## TASK STATEMENT
Figure out the number of lines in the entries that hold the string "will", then give that number and nothing else.

── INPUT DATA ──

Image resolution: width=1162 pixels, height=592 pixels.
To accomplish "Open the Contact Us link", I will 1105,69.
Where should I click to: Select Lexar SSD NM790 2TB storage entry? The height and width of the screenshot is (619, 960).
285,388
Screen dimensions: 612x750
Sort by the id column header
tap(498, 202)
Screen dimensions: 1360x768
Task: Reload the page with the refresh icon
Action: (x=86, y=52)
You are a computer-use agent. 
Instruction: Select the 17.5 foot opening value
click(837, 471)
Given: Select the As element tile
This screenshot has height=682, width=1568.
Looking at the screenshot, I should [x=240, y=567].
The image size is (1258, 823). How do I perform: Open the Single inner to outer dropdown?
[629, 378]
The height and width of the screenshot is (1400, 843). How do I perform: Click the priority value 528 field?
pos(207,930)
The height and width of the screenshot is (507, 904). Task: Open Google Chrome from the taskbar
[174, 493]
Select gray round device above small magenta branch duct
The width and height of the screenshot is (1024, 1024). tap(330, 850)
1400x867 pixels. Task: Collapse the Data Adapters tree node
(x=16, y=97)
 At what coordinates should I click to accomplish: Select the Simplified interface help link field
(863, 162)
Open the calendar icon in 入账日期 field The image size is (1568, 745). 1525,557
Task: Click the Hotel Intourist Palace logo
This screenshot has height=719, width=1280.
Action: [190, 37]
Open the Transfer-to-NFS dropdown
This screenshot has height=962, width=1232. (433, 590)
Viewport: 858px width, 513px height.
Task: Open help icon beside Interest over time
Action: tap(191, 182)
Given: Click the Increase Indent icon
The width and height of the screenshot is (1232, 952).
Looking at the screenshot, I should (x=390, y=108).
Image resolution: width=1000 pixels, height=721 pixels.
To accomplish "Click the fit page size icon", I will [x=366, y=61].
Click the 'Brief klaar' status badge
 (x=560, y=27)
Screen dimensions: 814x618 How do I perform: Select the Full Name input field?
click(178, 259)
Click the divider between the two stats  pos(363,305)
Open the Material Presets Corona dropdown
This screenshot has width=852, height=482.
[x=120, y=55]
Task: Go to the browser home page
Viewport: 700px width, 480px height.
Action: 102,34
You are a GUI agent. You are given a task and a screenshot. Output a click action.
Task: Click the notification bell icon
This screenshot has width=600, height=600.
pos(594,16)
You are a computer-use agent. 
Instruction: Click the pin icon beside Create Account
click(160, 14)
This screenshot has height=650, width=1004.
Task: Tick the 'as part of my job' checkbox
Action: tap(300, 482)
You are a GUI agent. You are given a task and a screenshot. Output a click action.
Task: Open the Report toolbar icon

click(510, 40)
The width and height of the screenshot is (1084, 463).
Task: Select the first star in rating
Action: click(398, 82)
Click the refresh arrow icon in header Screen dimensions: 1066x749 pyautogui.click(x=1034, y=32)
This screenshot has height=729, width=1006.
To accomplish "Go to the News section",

───

## YOUR SOLUTION
2